◆ Task prompt: Copy task, pictures excluded: set down exactly the lines from the one containing "Open the filter button at bottom left" to the end of the data below.

◆ Data supplied:
-- -- --

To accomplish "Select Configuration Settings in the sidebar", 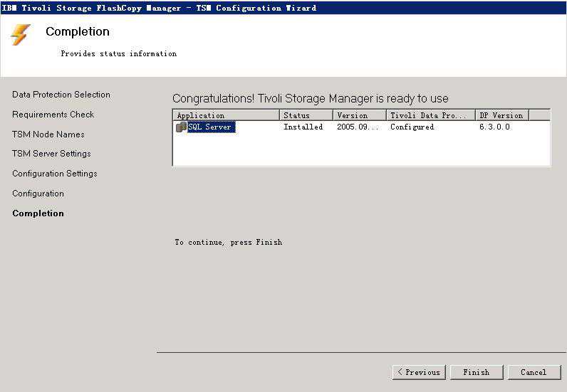I will (55, 174).
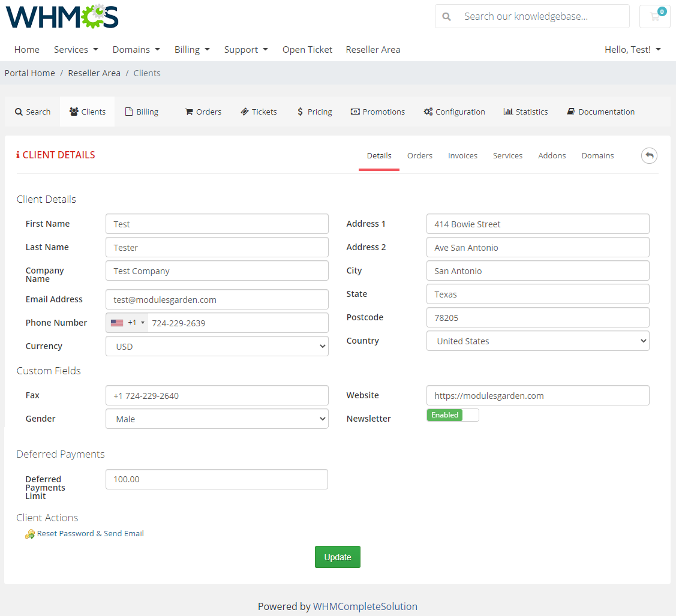Select the Clients people icon tab
The image size is (676, 616).
coord(87,112)
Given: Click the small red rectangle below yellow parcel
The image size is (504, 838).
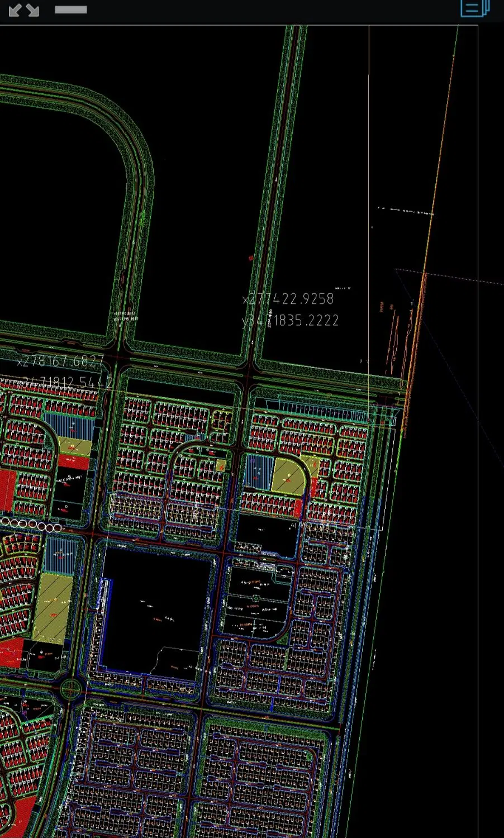Looking at the screenshot, I should (297, 506).
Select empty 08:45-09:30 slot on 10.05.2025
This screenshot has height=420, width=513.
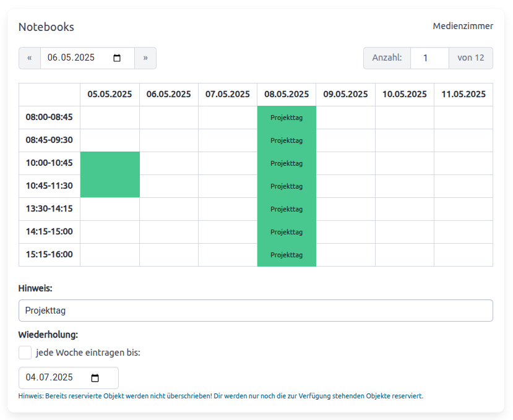coord(405,140)
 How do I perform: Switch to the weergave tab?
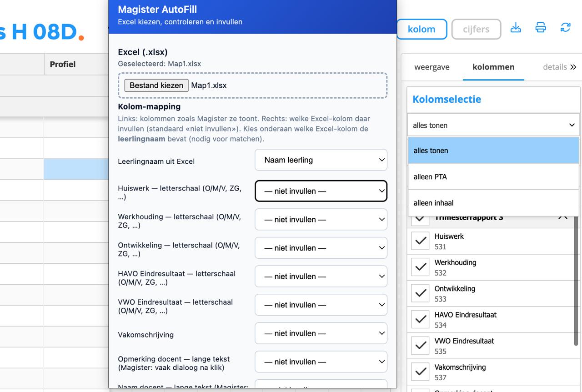tap(431, 67)
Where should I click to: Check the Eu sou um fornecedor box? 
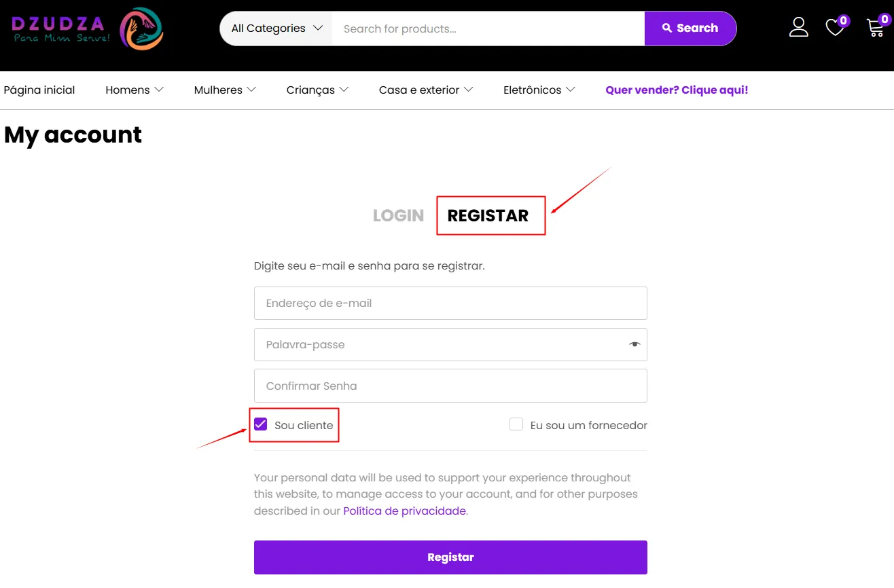516,424
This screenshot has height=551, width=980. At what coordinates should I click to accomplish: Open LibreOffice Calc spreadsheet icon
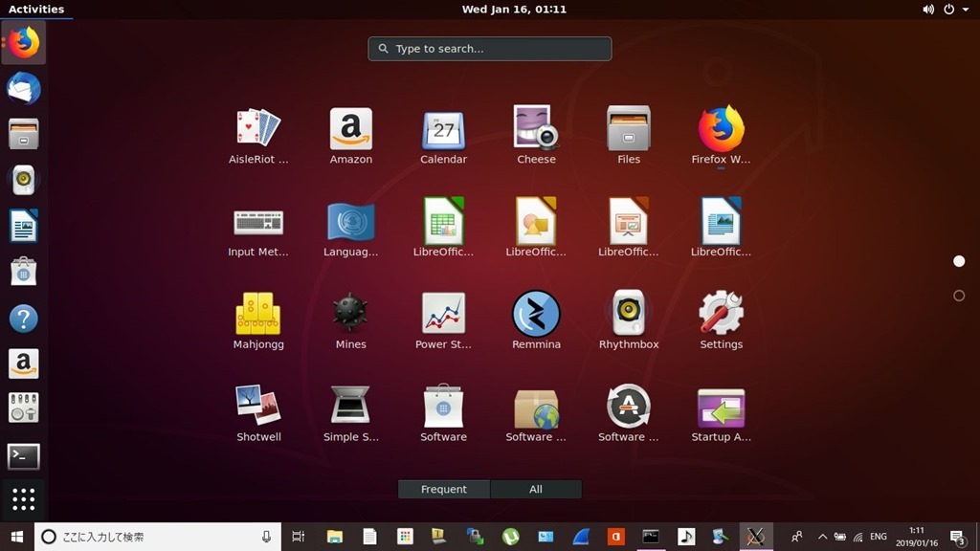[x=443, y=222]
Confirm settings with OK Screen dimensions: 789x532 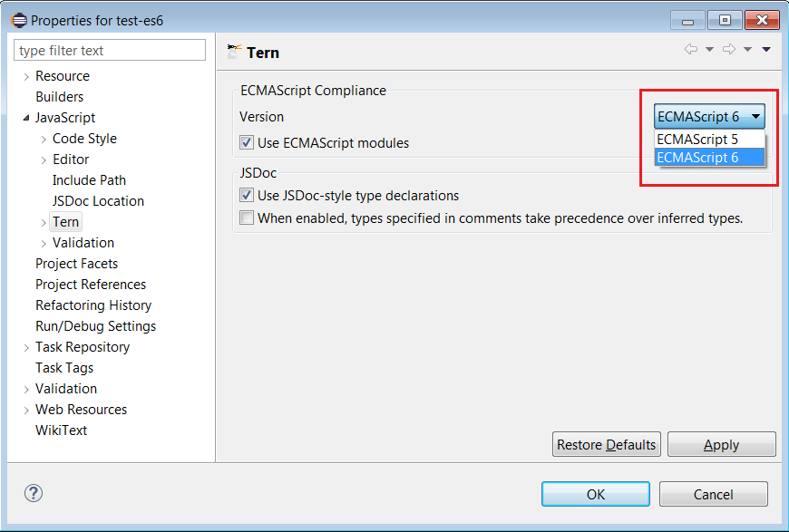click(x=595, y=494)
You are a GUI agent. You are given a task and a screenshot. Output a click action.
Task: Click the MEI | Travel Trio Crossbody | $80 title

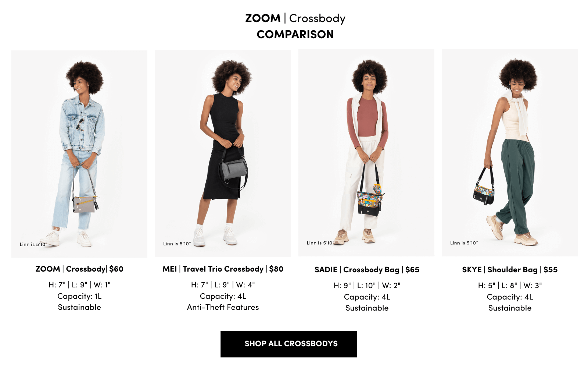(x=223, y=269)

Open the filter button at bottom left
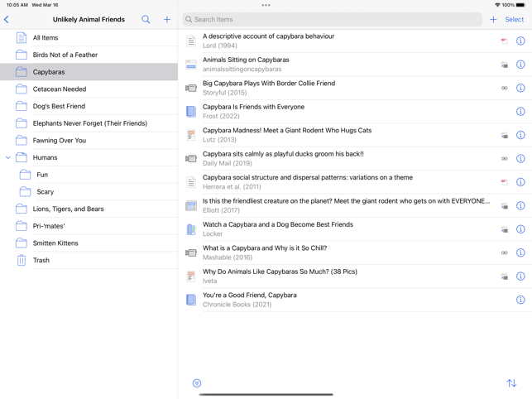coord(197,383)
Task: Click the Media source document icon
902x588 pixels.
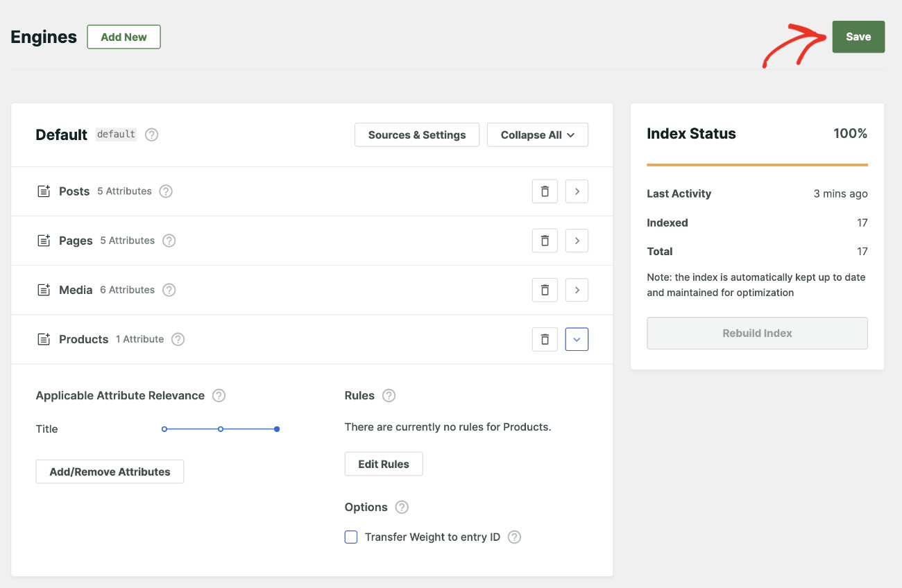Action: tap(44, 290)
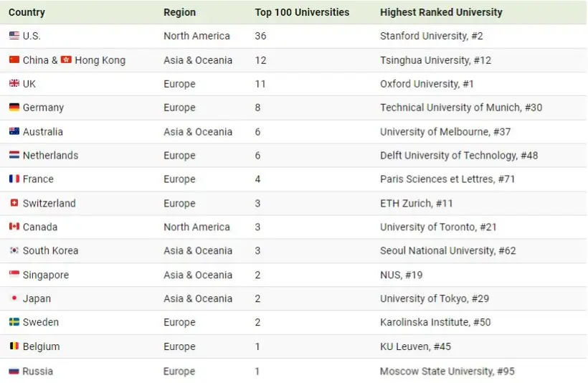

-- -- --

◆ Result for this exercise:
Open the filter button at bottom left
coord(197,383)
Task: Click the Media source document icon
902x588 pixels.
Action: tap(44, 290)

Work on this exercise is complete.